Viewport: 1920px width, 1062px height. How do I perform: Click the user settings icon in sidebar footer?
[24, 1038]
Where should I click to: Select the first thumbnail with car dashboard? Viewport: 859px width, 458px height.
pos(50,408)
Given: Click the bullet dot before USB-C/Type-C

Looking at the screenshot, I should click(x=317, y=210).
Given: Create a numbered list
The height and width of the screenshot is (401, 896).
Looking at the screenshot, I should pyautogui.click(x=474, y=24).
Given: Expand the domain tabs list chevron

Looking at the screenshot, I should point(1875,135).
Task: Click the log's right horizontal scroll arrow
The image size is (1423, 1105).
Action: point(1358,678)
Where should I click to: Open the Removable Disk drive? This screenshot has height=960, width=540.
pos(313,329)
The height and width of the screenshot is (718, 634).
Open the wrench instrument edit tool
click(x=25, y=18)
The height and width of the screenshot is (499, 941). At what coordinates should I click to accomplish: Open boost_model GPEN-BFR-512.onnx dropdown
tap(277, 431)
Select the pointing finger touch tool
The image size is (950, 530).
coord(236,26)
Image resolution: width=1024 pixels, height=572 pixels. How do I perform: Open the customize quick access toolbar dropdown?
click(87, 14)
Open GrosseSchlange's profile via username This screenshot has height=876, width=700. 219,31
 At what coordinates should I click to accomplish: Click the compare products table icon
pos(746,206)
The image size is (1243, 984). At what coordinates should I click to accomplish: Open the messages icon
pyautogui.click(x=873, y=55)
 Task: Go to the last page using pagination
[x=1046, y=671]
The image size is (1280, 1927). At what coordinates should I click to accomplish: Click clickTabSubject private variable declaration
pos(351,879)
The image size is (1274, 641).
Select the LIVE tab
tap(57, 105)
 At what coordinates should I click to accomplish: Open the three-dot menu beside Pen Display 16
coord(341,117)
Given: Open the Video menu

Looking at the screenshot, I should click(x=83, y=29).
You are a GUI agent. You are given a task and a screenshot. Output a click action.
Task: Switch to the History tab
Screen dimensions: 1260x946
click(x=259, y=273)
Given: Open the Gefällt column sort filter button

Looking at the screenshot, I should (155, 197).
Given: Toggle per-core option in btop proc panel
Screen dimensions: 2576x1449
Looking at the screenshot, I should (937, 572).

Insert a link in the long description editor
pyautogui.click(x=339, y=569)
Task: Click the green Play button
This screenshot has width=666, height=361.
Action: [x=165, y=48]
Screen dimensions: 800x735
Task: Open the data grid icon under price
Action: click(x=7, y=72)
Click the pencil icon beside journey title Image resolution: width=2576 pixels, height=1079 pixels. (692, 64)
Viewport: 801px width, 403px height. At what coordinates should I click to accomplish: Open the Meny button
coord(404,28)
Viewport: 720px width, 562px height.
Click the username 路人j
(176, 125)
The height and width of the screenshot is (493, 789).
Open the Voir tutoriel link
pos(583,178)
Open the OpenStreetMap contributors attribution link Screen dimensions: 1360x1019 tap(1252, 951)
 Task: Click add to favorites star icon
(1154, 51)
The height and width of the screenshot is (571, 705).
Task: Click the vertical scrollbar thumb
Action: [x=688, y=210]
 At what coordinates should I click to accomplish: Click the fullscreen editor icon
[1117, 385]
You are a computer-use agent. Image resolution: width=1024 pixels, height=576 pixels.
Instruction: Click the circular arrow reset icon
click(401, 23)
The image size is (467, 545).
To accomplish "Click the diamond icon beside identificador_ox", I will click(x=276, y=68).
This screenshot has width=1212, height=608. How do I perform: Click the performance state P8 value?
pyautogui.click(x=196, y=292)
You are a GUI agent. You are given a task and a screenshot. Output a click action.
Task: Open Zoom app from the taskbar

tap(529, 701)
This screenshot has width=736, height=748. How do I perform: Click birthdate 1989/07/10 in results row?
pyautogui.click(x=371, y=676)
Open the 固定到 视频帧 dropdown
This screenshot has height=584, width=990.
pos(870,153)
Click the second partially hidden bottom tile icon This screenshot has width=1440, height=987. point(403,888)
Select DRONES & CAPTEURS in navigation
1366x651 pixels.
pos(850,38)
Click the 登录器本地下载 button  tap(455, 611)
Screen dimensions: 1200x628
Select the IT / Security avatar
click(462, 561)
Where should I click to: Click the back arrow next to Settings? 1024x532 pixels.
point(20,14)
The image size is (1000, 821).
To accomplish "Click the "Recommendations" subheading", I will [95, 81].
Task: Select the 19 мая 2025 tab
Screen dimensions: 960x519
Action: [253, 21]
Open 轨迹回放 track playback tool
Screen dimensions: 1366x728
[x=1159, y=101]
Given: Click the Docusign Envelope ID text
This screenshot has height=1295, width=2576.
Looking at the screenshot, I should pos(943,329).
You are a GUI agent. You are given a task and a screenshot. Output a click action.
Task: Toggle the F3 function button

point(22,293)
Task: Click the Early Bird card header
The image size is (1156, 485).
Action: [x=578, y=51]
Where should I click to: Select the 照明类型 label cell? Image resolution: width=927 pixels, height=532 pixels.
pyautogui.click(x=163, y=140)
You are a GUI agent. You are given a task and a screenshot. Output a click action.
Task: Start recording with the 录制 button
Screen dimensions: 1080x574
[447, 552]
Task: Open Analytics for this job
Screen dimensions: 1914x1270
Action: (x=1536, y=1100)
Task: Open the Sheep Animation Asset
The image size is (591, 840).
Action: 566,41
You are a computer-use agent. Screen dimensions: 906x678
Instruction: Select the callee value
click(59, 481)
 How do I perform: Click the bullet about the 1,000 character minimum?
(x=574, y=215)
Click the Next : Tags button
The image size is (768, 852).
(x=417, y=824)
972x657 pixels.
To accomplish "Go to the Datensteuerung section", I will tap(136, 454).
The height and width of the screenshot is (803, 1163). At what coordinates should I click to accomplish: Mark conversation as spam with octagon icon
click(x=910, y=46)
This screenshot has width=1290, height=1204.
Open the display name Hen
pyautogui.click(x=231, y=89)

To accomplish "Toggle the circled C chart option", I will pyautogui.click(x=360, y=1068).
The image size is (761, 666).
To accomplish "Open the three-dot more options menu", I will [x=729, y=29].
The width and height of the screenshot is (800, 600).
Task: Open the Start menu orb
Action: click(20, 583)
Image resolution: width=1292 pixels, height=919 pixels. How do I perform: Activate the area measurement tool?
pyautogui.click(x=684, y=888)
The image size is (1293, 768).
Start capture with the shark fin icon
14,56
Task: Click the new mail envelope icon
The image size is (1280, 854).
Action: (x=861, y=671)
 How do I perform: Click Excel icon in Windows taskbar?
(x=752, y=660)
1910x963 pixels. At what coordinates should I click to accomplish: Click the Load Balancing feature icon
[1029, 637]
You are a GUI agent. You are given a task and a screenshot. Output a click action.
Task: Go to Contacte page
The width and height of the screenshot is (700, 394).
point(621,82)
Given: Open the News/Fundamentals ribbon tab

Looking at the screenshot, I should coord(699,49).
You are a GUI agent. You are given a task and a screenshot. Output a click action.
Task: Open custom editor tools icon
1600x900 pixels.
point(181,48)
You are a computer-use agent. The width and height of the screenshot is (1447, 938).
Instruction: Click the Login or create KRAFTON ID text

= = = =

▶ **Your task**:
In the entries above, locate every line with the word "text" and copy it.

▶ **Response to this task**:
Given: Click the Docusign Envelope ID text
Instruction: Click the Login or create KRAFTON ID text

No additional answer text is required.